Luckily, dependency confusion doesn’t lead to fundamentally new types of security risks. However, it does represent a new, never-before-seen vector of attack that security-conscious organizations will need to counter.
Best Practices for Mitigating Dependency Confusion Risks
So, what can you do to prevent dependency confusion exploits? There’s no simple answer, but a variety of practices can help:
- Utilize Scopes/Namespaces – some package managers allow the use of namespaces, IDs or other prefixes, which you can use to ensure that internal dependencies be pulled from private repositories.
- Secure Your CI/CD Environment – you can mitigate the risk that attackers insert malicious dependency paths in your build scripts or CI/CD configurations by ensuring that your CI/CD environment is locked down. Implementing a secure build service is a key step to ensuring builds aren’t subject to dependency confusion.
- Validate Checksums – wherever possible, validate dependency downloads by ensuring checksums match those documented on official package sources. This can be difficult to automate with changing dependencies/versions, but again, setting up a secure build service can help.
- Vendor Your Dependencies – rather than pulling dependencies from private or public repositories on demand every time you build an environment, you can reduce the risk of dependency confusion by embedding the source code for all of your dependencies in your code repository. This means you only need to validate a single URL, but dependency vendoring can be complex.
Alternatively, consider using a secure, pre-built runtime environment offered by trusted vendors like ActiveState. In this case, all dependencies are built by the vendor and packaged into a runtime suitable for deployment to your development, test, production and other environments. Pre-built runtime environments make dependency confusion attacks the responsibility of the vendor, but rather than blindly trusting the vendor, ensure their build process includes:
- Scripted Builds – build scripts that cannot be accessed and modified within the build service, preventing exploits.
- Ephemeral, Isolated Build Steps – every step in a build process executes in its own container, which is discarded at the completion of each step. In other words, containers are purpose-built to perform a single function, reducing the potential for compromise.
- Hermetic Environments – containers have no internet access, preventing (for example) dynamic packages from including remote resources.
Like dependency vendoring, using a pre-built environment such as that generated by the ActiveState Platform means you only need to validate a single URL when creating an environment. And using the ActiveState Platform also means you can avoid all the complexity of dependency vendoring, as well.

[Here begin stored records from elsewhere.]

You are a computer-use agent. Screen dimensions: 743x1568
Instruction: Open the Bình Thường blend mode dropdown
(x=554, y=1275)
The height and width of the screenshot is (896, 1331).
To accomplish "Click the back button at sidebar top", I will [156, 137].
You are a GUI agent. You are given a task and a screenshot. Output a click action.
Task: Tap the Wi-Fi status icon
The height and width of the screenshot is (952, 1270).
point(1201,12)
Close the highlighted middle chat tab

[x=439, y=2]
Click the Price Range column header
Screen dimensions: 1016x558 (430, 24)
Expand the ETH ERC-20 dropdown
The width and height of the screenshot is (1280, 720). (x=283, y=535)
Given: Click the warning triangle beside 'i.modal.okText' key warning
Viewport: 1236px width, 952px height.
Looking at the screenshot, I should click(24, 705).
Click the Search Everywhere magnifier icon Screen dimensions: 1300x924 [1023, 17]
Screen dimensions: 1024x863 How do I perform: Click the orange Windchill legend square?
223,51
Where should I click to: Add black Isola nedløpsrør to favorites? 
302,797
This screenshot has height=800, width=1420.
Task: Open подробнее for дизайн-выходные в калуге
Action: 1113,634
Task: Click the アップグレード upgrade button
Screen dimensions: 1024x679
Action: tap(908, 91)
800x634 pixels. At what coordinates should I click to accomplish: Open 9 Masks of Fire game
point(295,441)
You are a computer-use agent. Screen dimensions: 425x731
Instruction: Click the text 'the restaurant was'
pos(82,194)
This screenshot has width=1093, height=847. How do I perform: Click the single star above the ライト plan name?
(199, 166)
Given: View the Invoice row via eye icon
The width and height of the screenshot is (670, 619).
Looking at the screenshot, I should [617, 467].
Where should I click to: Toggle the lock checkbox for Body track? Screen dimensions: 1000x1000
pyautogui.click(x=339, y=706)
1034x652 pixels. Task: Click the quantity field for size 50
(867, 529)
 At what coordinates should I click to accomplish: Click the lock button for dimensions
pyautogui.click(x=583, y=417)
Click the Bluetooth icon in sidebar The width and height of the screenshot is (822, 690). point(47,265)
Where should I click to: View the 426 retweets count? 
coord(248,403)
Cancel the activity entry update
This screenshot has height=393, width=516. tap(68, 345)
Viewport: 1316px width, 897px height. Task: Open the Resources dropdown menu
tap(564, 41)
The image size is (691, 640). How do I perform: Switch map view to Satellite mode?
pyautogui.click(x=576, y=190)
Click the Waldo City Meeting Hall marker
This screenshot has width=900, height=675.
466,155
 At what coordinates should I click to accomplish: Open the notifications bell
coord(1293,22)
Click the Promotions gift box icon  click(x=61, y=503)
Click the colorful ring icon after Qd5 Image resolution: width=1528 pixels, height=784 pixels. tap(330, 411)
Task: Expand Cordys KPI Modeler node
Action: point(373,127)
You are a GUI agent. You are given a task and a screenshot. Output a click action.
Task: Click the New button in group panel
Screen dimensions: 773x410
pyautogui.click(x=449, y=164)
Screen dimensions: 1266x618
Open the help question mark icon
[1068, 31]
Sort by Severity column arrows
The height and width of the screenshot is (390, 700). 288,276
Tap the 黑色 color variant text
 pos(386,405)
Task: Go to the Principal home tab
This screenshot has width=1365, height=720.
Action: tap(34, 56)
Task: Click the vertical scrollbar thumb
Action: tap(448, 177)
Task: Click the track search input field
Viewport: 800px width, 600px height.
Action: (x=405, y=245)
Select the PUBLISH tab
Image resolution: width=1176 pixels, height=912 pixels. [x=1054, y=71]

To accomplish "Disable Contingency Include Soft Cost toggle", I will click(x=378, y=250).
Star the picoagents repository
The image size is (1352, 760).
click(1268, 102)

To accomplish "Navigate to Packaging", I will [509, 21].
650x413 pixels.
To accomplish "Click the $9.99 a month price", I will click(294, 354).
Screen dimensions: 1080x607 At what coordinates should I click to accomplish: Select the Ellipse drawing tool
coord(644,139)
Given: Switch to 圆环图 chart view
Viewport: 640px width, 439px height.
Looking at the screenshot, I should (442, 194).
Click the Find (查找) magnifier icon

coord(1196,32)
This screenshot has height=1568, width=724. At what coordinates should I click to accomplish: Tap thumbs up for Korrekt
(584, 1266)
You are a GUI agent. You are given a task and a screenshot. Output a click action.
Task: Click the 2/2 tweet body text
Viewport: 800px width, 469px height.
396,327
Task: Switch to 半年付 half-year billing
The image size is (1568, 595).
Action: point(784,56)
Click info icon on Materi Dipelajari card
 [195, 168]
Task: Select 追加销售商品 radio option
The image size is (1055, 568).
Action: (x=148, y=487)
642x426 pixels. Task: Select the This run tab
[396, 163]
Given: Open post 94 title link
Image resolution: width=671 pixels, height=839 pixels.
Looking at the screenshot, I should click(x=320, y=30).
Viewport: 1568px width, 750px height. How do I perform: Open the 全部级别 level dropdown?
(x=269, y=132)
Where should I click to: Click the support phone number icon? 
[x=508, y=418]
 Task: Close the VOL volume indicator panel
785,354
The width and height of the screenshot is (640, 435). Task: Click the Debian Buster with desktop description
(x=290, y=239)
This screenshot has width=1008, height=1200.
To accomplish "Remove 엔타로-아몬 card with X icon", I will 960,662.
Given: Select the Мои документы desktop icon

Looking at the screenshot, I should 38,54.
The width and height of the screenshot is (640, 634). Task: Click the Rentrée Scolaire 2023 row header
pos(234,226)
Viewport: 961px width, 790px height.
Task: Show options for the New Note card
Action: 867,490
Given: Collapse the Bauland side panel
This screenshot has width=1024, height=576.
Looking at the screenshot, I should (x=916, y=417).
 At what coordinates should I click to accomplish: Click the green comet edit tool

All modern software is built with dependencies, which means they are all susceptible to dependency confusion attacks. While no silver bullet currently exists to eliminate the threat, implementing URL and checksum validation best practices can help reduce the risk.
Adopting dependency management strategies like dependency vendoring or prebuilt runtime environments can also help by limiting the number of URLs you need to verify. Additionally, prebuilt runtime environments can offer further benefits beyond just security, including:
- Faster container build times since you don’t need to wait for dependencies to be individually downloaded and resolved.
- Greater environment consistency by limiting configuration drift through a single, central runtime environment from which can be programmatically derived branches for development, test and production environments, as well as the entire CI/CD pipeline.
- Simpler runtime deployment, requiring only a single command to install and/or update the target environment.